[Aim of the task]
All that is needed is every record, duplicated exactly.

Saved entries
◆ ◆ ◆ ◆ ◆

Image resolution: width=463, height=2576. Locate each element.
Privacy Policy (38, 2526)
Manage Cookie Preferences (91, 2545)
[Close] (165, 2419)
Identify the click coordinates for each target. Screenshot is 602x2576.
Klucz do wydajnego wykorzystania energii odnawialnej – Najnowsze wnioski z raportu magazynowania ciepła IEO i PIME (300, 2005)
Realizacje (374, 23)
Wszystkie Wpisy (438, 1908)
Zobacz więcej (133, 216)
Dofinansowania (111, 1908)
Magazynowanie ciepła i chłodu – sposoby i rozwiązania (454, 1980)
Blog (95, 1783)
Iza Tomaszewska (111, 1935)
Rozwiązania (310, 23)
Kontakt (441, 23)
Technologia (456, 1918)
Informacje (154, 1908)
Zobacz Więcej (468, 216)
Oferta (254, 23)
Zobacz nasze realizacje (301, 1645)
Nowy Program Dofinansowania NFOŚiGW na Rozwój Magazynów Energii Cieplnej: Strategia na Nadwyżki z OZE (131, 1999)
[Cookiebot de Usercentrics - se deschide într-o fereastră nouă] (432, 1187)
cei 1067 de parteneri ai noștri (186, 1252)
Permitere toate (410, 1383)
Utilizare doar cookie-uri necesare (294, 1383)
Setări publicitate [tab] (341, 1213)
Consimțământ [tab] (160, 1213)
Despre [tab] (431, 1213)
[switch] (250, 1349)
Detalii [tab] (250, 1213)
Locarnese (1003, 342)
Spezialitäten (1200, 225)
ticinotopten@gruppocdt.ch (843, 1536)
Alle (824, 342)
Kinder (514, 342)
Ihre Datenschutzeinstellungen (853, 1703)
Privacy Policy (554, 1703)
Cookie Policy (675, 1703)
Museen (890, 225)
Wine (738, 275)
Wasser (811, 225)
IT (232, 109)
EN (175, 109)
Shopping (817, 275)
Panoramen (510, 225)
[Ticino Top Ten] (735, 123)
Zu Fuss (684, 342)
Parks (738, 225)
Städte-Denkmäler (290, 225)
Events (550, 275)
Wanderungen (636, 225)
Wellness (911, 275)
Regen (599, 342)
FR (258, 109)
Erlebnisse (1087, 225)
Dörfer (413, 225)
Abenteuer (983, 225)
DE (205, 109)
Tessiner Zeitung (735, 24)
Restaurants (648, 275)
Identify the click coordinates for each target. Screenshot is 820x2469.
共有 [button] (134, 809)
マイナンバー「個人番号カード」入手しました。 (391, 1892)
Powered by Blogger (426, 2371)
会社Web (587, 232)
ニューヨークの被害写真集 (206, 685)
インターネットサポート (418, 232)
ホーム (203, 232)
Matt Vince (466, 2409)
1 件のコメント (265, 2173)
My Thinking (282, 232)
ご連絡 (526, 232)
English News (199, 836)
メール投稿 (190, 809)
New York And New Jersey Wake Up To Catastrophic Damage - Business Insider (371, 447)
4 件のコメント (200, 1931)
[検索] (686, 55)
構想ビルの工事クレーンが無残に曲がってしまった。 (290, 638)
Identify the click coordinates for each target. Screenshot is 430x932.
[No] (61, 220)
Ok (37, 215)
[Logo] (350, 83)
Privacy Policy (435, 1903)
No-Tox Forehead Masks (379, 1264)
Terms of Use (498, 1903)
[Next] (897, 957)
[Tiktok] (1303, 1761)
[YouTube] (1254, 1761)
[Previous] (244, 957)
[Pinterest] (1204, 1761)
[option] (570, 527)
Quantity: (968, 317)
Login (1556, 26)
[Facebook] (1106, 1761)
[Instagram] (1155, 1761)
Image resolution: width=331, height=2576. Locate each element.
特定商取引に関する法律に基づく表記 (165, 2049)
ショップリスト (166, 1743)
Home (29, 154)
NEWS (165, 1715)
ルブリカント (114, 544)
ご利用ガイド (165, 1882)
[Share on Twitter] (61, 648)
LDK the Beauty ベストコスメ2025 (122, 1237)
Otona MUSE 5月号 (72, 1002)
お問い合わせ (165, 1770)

◆ ◆ ◆ ◆ ◆

[Your solution]
Image resolution: width=463, height=2576. Locate each element.
Privacy Policy (38, 2526)
Manage Cookie Preferences (91, 2545)
[Close] (165, 2419)
Identify the click coordinates for each target. Screenshot is 602x2576.
Klucz do wydajnego wykorzystania energii odnawialnej – Najnowsze wnioski z raportu magazynowania ciepła IEO i PIME (300, 2005)
Realizacje (374, 23)
Wszystkie Wpisy (438, 1908)
Zobacz więcej (133, 216)
Dofinansowania (111, 1908)
Magazynowanie ciepła i chłodu – sposoby i rozwiązania (454, 1980)
Blog (95, 1783)
Iza Tomaszewska (111, 1935)
Rozwiązania (310, 23)
Kontakt (441, 23)
Technologia (456, 1918)
Informacje (154, 1908)
Zobacz Więcej (468, 216)
Oferta (254, 23)
Zobacz nasze realizacje (301, 1645)
Nowy Program Dofinansowania NFOŚiGW na Rozwój Magazynów Energii Cieplnej: Strategia na Nadwyżki z OZE (131, 1999)
[Cookiebot de Usercentrics - se deschide într-o fereastră nouă] (432, 1187)
cei 1067 de parteneri ai noștri (186, 1252)
Permitere toate (410, 1383)
Utilizare doar cookie-uri necesare (294, 1383)
Setări publicitate [tab] (341, 1213)
Consimțământ [tab] (160, 1213)
Despre [tab] (431, 1213)
[switch] (250, 1349)
Detalii [tab] (250, 1213)
Locarnese (1003, 342)
Spezialitäten (1200, 225)
ticinotopten@gruppocdt.ch (843, 1536)
Alle (824, 342)
Kinder (514, 342)
Ihre Datenschutzeinstellungen (853, 1703)
Privacy Policy (554, 1703)
Cookie Policy (675, 1703)
Museen (890, 225)
Wine (738, 275)
Wasser (811, 225)
IT (232, 109)
EN (175, 109)
Shopping (817, 275)
Panoramen (510, 225)
[Ticino Top Ten] (735, 123)
Zu Fuss (684, 342)
Parks (738, 225)
Städte-Denkmäler (290, 225)
Events (550, 275)
Wanderungen (636, 225)
Wellness (911, 275)
Regen (599, 342)
FR (258, 109)
Erlebnisse (1087, 225)
Dörfer (413, 225)
Abenteuer (983, 225)
DE (205, 109)
Tessiner Zeitung (735, 24)
Restaurants (648, 275)
Identify the click coordinates for each target. Screenshot is 820x2469.
共有 [button] (134, 809)
マイナンバー「個人番号カード」入手しました。 (391, 1892)
Powered by Blogger (426, 2371)
会社Web (587, 232)
ニューヨークの被害写真集 (206, 685)
インターネットサポート (418, 232)
ホーム (203, 232)
Matt Vince (466, 2409)
1 件のコメント (265, 2173)
My Thinking (282, 232)
ご連絡 (526, 232)
English News (199, 836)
メール投稿 (190, 809)
New York And New Jersey Wake Up To Catastrophic Damage - Business Insider (371, 447)
4 件のコメント (200, 1931)
[検索] (686, 55)
構想ビルの工事クレーンが無残に曲がってしまった。 (290, 638)
Identify the click coordinates for each target. Screenshot is 430x932.
[No] (61, 220)
Ok (37, 215)
[Logo] (350, 83)
Privacy Policy (435, 1903)
No-Tox Forehead Masks (379, 1264)
Terms of Use (498, 1903)
[Next] (897, 957)
[Tiktok] (1303, 1761)
[YouTube] (1254, 1761)
[Previous] (244, 957)
[Pinterest] (1204, 1761)
[option] (570, 527)
Quantity: (968, 317)
Login (1556, 26)
[Facebook] (1106, 1761)
[Instagram] (1155, 1761)
Image resolution: width=331, height=2576. Locate each element.
特定商取引に関する法律に基づく表記 (165, 2049)
ショップリスト (166, 1743)
Home (29, 154)
NEWS (165, 1715)
ルブリカント (114, 544)
ご利用ガイド (165, 1882)
[Share on Twitter] (61, 648)
LDK the Beauty ベストコスメ2025 (122, 1237)
Otona MUSE 5月号 (72, 1002)
お問い合わせ (165, 1770)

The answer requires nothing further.